• **TEXT SHOWN**:
== Segment start ==

One of our exploratory studies  addressed the distinction between violent and non-violent forensic psychiatrically hospitalised offenders with SSD. Understanding influences and relationships regarding the drivers of violent offending could inform the development of more accurate risk assessment and violence prevention strategies tailored to individuals with SSD, since it is one of the most common diagnoses in forensic institutions. In this study, Gradient Boosting was identified as the best performing algorithm and ten indicative variables, which were applied to the validation subset (30% of the total dataset) and yielded a balanced accuracy of 67.83% and an area under the curve (AUC) of 0.76. The model showed a sensitivity of 72.73% (i.e., ability to correctly classify the cases of non-violent index offences) and a lower specificity of 62.92% (i.e., ability to correctly identify cases of violent index offences). Violent offenders were found to spent more time in forensic hospitalisation and prison settings. Our findings indicated a more severe manifestation of the psychotic disorder in violent offenders, as higher PANSS scores at admission and discharge, higher daily cumulative olanzapine-equivalent antipsychotic dosage at discharge and younger age at SSD diagnosis were found to be influential variables. Non-violent offenders were found to have more past criminal convictions than violent offenders, which may reflect a tendency for non-violent offenders to be perceived negatively through socially inappropriate and bizarre behaviour and to tend to commit minor offences, which may lead to more contact with the legal system but may also lead to more psychiatric treatment (e.g., probation) and regular supervision. Other factors found included more isolation in adulthood in non-violent offenders and childhood poverty in violent offenders. Other than PANSS scores and antipsychotic medication, all factors found are static and therefore have little or no modifiability. However, a patient’s perception of these experiences may be modified through more individualised therapeutic approaches that take into account their unique histories.
In another study  we analysed whether accumulation and type of stressors in the inpatient's history influenced the severity of an offence. Employing findings of general strain theory [24–29], we analysed stressors that could be surveyed in our files and that are assumed to be probable drivers of offending. The antecedents of offending postulated by the general strain theory, namely the impossibility of achieving positive stimuli, the elimination of positive stimuli and the presentation of negative stimuli underline the role of factors that affect the probability of offending even independently of mental illness. Logistic regression revealed that more stressors led to a higher probability of committing a severe offence. Boosted Classification Trees was identified as the best machine learning algorithm and by using the five most important variables, an AUC of 0.76 was attained, as compared with an AUC of 0.83 using all 21 predictor variables. Social isolation was again found to be related to minor offences, suggesting a division between internalising and externalising coping behaviours in dealing with stressors. Also, failure in school was related to minor offences. Patients who had received coercive psychiatric treatment in the past and who were unemployed at the time of the index offence tended to commit violent offences. Furthermore, patients who had been separated from their caregivers in childhood or adolescence were found to be more prone to committing violent offences.

== Segment end ==

• **DIRECTIONS**:
1. According to the passage on forensic offenders with SSD, what balanced accuracy did the Gradient Boosting model achieve on the validation subset?
2. Pick up the passage on forensic offenders with SSD after its final sentence and keep writing it.
The listing has no connection to the passage on forensic offenders with SSD.

• **COLLECTED MATERIAL**:
== Segment start ==

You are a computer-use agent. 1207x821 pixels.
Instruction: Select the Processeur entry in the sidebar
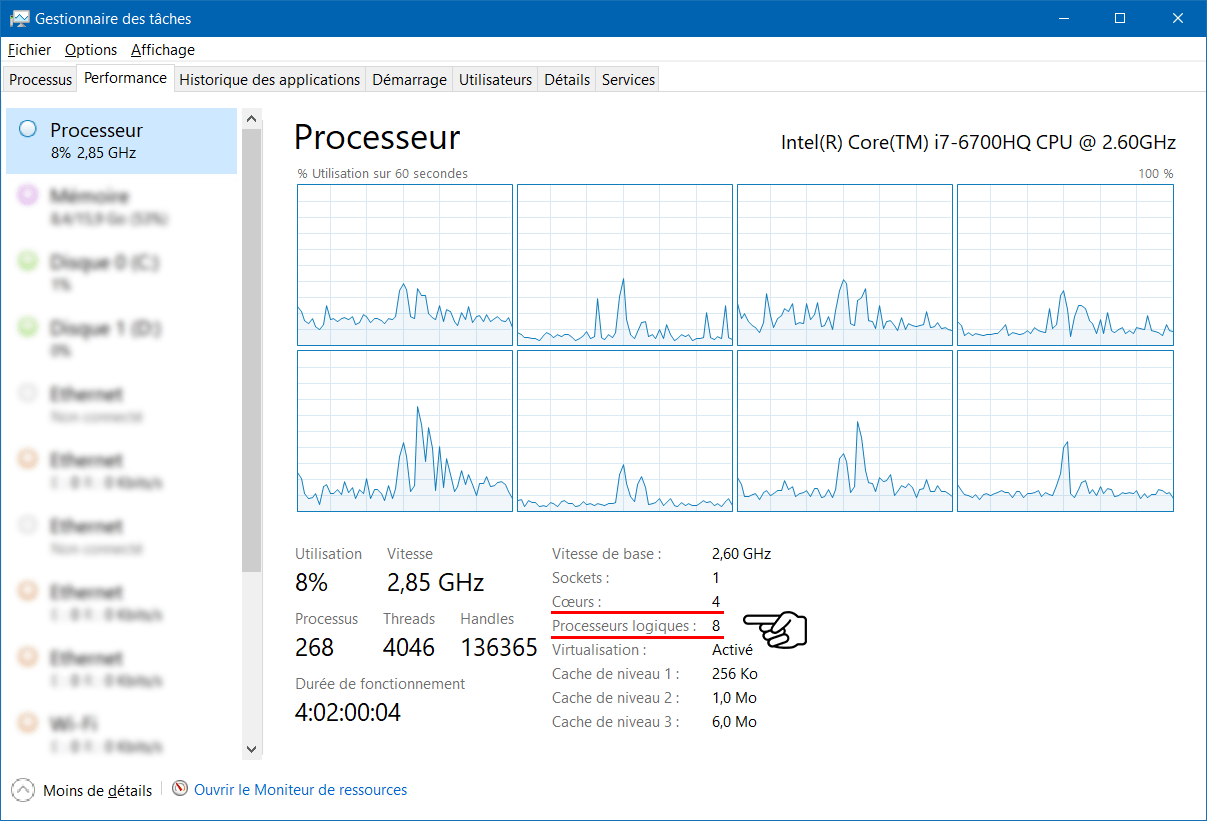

== Segment end ==

• **REPLIES**:
1. 67.83%

2.
Our exploratory study on substance use disorder (SUD; ) addressed the relationship between SSD, offending behaviour, and substance abuse. The goal was to identify factors that distinguish SSD patients with and without SUD from those with cannabis abuse alone and to determine a predictive value for this distinction. Naïve Bayes was identified as the best algorithm and 15 variables were found to be influential. The variables were applied to the validation subsets (30% of the total dataset) and yielded a balanced accuracy of 67.02% and an AUC of 0.70 for model 1 (comparing SUD vs no SUD), and a balanced accuracy of 68.85% and an AUC of 0.78 for model 2 (comparing cannabis use disorder vs no SUD). The sensitivity of model 1 was 94.03% and of model 2 81.82% (i.e., ability to correctly classify the actual cases of SUD or cannabis use disorder). A lower specificity of 40% for model 1 and 55.88% for model 2 indicated their ability to correctly identify those having no SUD. Patients with SUD (including cannabis) tended to be younger when a psychiatric diagnosis was first recorded and at first entry into the federal central criminal registry than those without any SUD. Patients with any SUD were found less likely to be married, have children, or live in private (non-institutionalised) housing and more likely to work in low-wage jobs. We identified more behavioural and disciplinary problems in childhood and adolescence among patients with cannabis use disorder. They also tended to show more negative behaviour towards fellow patients and constant breaches of rules on the ward. Our study also found a higher symptom severity in patients with SSD and any SUD at admission and a longer duration of forensic psychiatric inpatient treatment in comparison with non-users. They were more frequently discharged with higher anti-psychotic medication prescriptions. Symptoms such as motor retardation, poor attention and poor impulse control tended to be more present in patients with cannabis use disorder. This study led to the conclusion that in the examined sample of patients, the main problem appeared to be the SUD itself and the distinction between cannabis use disorders and other SUDs was of less clinical relevance.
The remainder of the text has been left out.